An Angry Trader Rages “Don’t Judge A Market By Its Latest Gyration”

A clearly frustrated – and rightfully so – Richard Breslow, vents his former fund manager and FX trader feelings in a brief note that we suspect will ring very true for many readers amid this farcical market where ‘bad news is good news’, ‘constructive’ can catalyze 500-point Dow ramps, and retaliatory trade tensions are buying opportunities because of the central banks’ brainwashed-conditioning of the world’s investors’ risk attitudes…

Trade tensions have eased. Trade tensions have ratcheted up.

Things will get better. They have to. It’ll get worse before it gets better. Neither side can afford to back down.

Use game theory to figure this whole situation out. Use it to create a game plan.

React to every comment. It’s the only way to survive.

Buy the dip. Derisk.

And, of course, what is really the punchline: The global economy is set to grow and is in a “good place;” the numbers are cratering fast.

Which is it?

All of the above have featured in the discussion just this week.

The answer is we can’t know. It’s an old saw to point out that markets don’t like uncertainty. It’s overused and misused. But in this case it’s valid. And it is causing various asset classes to send out conflicting signals. That’s making a consistent, or even coherent, investment thesis hard to construct.

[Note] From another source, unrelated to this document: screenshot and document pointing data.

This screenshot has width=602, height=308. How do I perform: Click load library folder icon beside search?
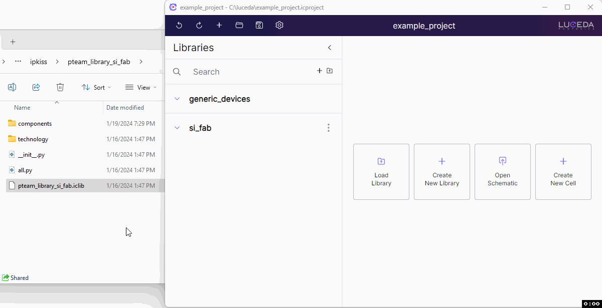[330, 71]
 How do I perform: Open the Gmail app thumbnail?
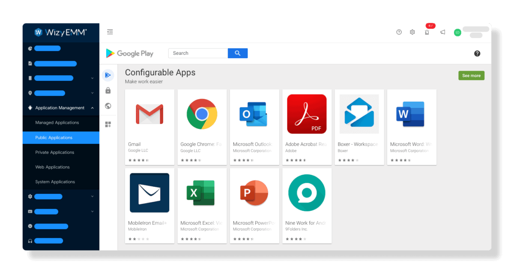coord(149,114)
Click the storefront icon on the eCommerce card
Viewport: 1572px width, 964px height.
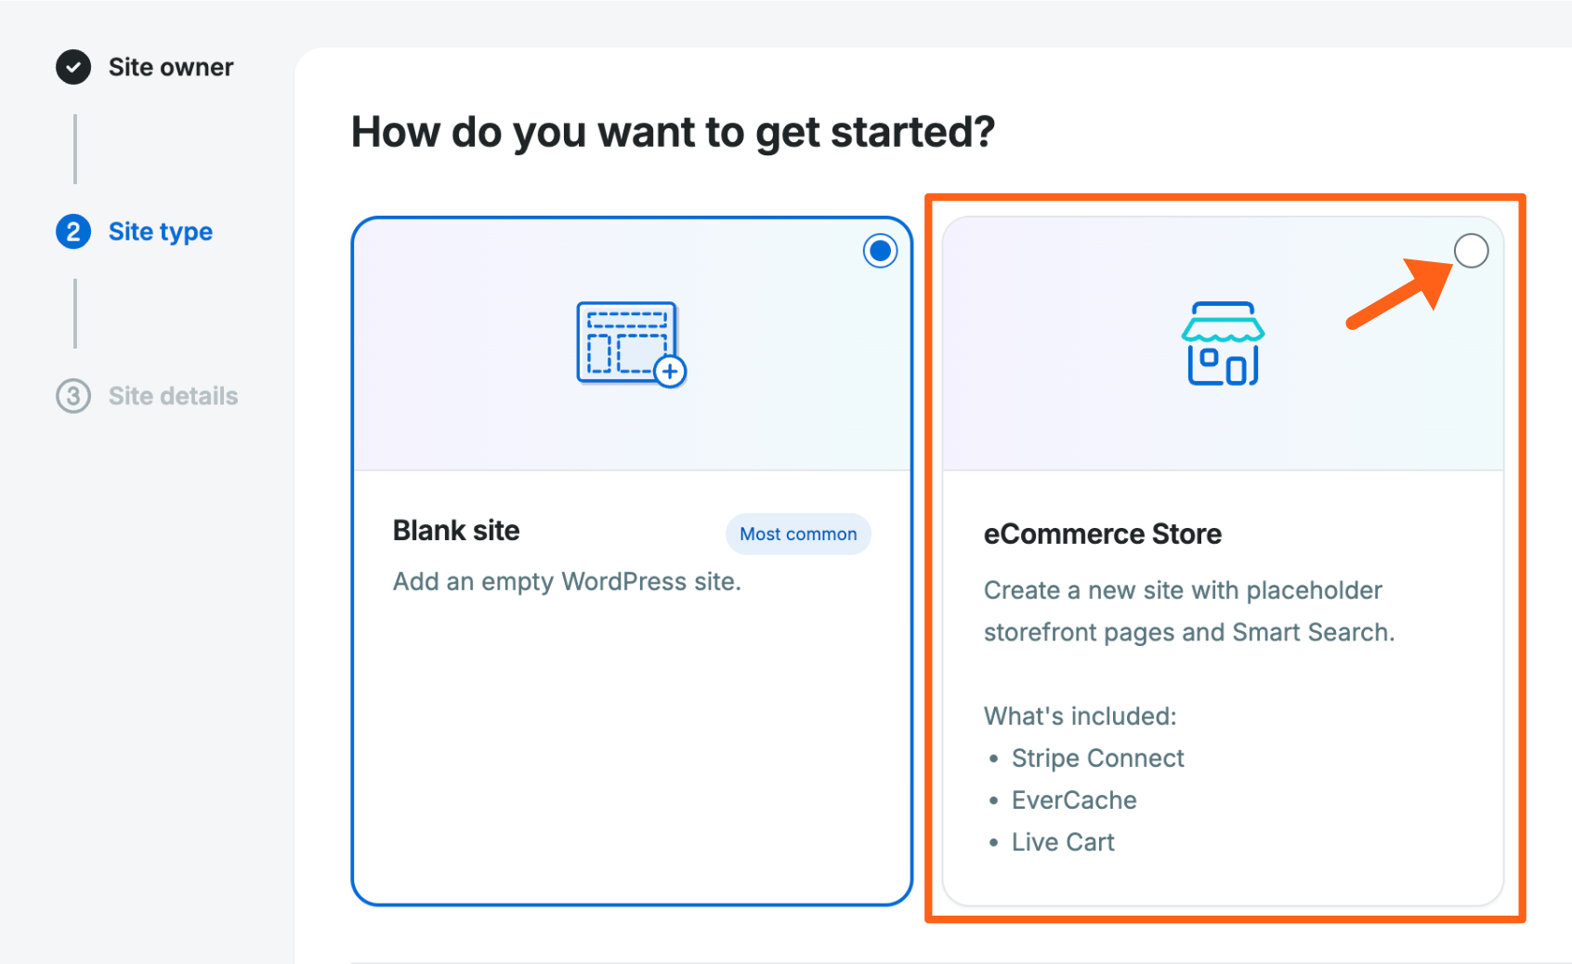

And this means investment commitments will continue to be delayed. Kicking the can down the road is a tried and true policy strategy. It won’t work here. You can’t easily rotate out of a partially built factory. No one can know what are really deferred intentions waiting for the “all clear” and which have been canceled. And it appears consumer spending might be following along. Monies invested abroad in risk assets will continue to be repatriated, masking true economic forces that are meant to clear markets.

Bonds will continue to be in favor. Even from those who, in ordinary circumstances, would look at the numbers and believe yields have fallen too far. That is making the path of official rates almost impossible to accurately predict. It sure looks like the short-ends of the yield curves have settled on what monetary policies are coming.

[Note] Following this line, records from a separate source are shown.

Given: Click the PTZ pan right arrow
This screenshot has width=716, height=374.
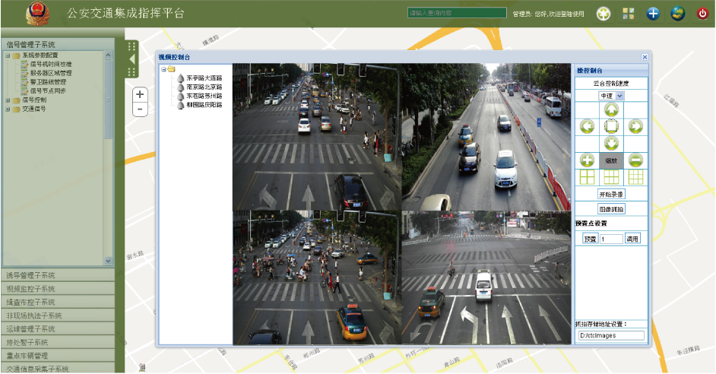Looking at the screenshot, I should [635, 126].
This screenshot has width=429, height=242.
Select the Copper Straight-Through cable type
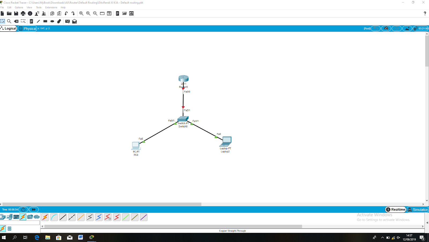click(63, 217)
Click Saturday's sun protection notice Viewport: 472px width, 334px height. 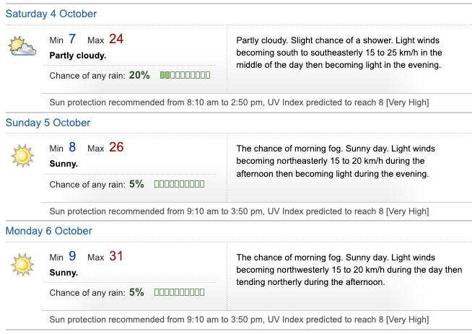(238, 102)
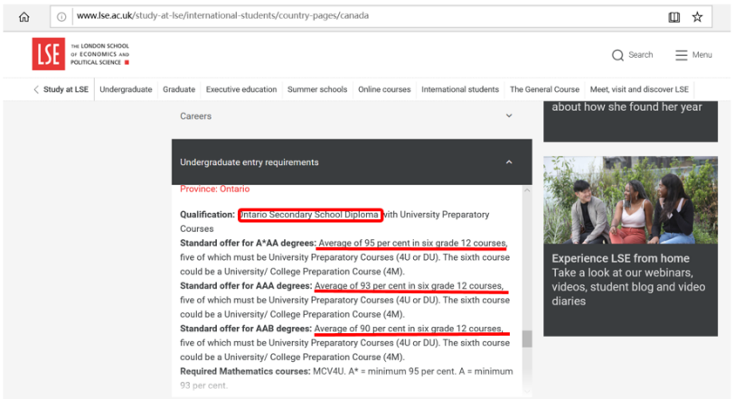Click the students sitting outdoors photo

630,200
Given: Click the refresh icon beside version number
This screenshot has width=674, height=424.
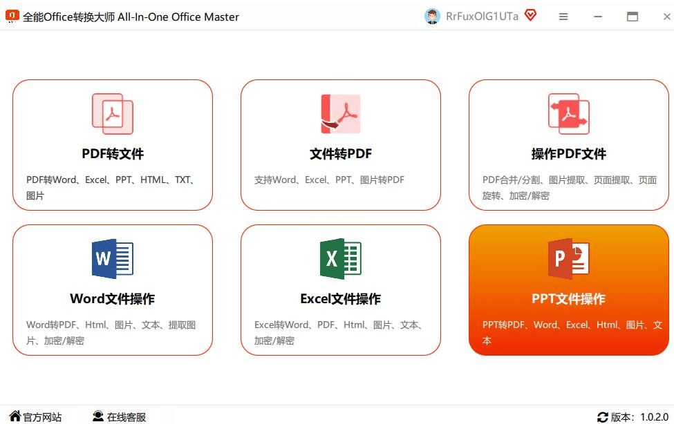Looking at the screenshot, I should pos(603,417).
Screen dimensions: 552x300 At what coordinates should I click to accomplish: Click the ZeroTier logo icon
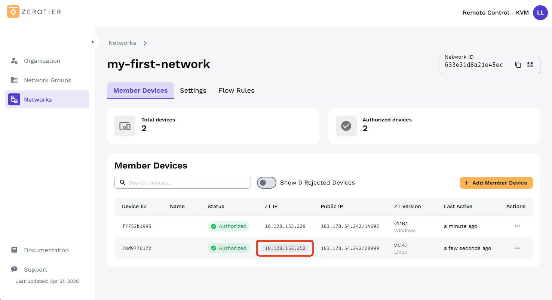tap(13, 12)
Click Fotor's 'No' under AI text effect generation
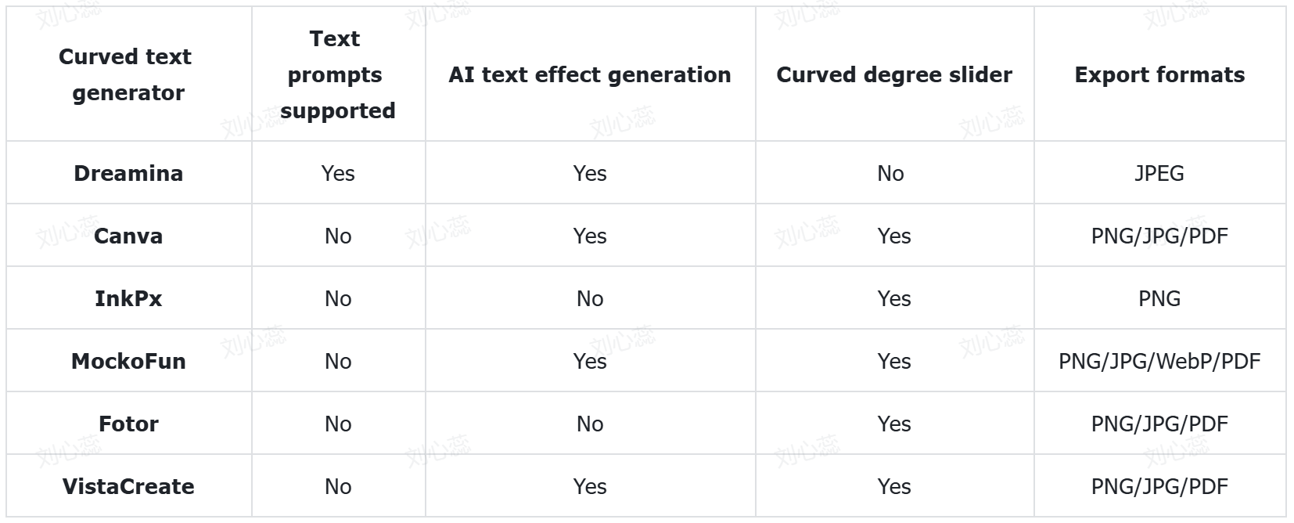This screenshot has width=1294, height=523. click(589, 424)
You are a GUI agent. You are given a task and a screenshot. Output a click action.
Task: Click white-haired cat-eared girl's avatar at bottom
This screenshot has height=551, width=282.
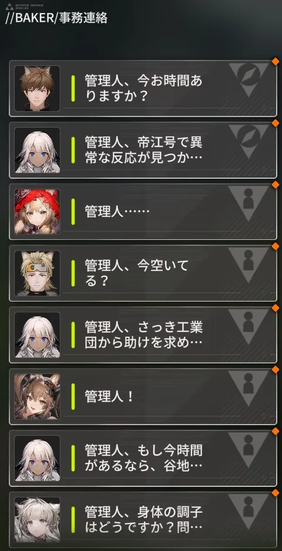37,520
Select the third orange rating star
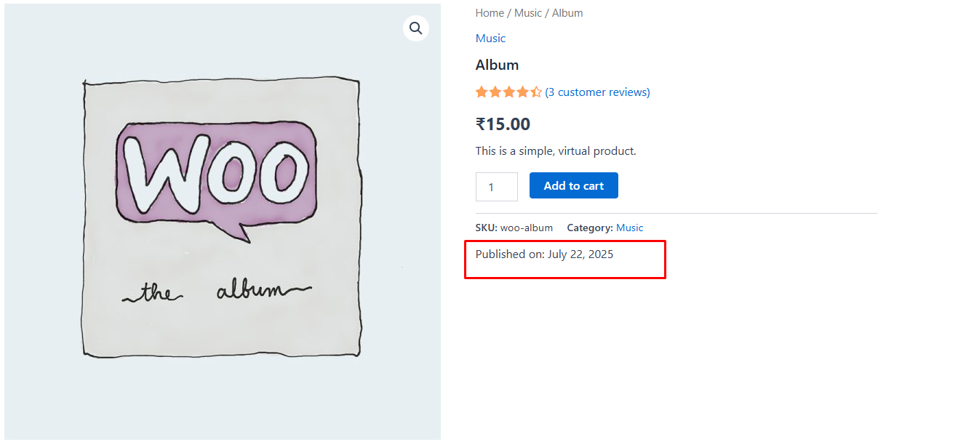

But make no mistake, uncertainty is the true order of the day. Safe havens pause for no economic reality when concerns are heightened and can be discarded just as dramatically. The duration of purchases that investors seek will vary greatly by the identity and location of the investor. A valuable sentiment barometer to keep a close eye on. There’s a reason following TIC data is all the rage.

You will get fierce sell-offs and rallies in equities that will have too much meaning ascribed to them.

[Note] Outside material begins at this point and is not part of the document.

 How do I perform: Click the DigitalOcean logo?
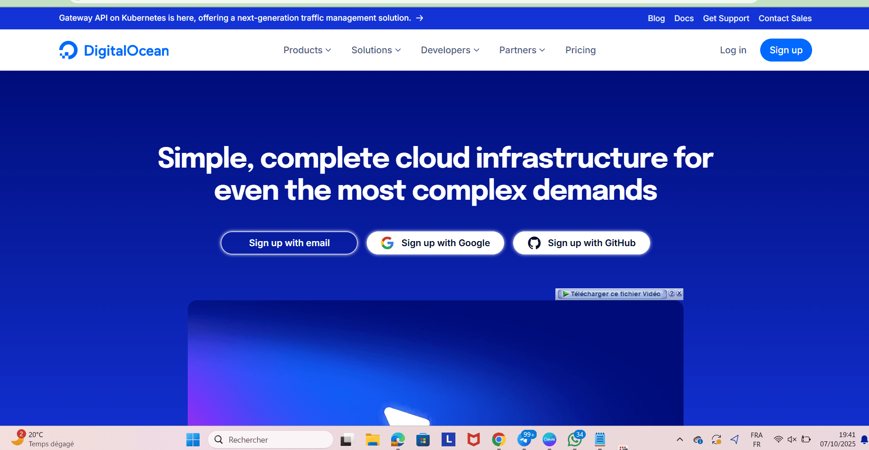click(114, 51)
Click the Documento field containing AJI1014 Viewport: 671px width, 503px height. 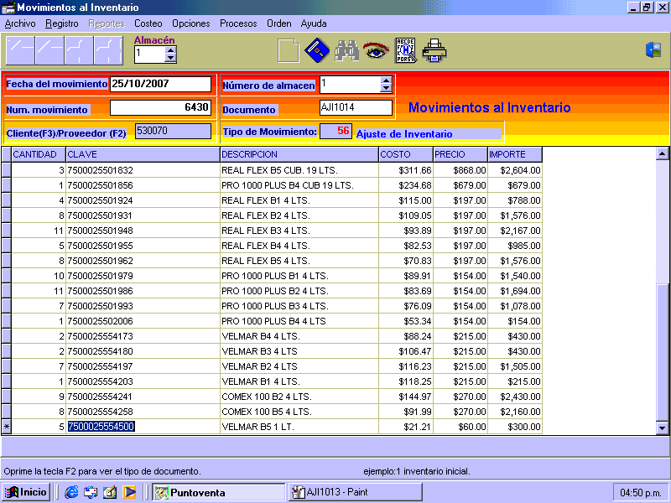point(356,107)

  • Short-term speculators will be forced to furiously chase the market back and forth.

  • Long-term investors will be selectively picking their most favorite stocks for adding to positions.

  • Medium-term players will have less and less of an active presence as deciding how invested they really want, and can afford, to be will remain a question they just can’t answer.

To my mind, watching the market come to terms with what is going on is important not only from an immediate trading perspective, but to prepare for what distortions will have to be unwound when conditions become clearer. And that may be the better opportunity to develop a plan that can be stuck with and, of course, to make money.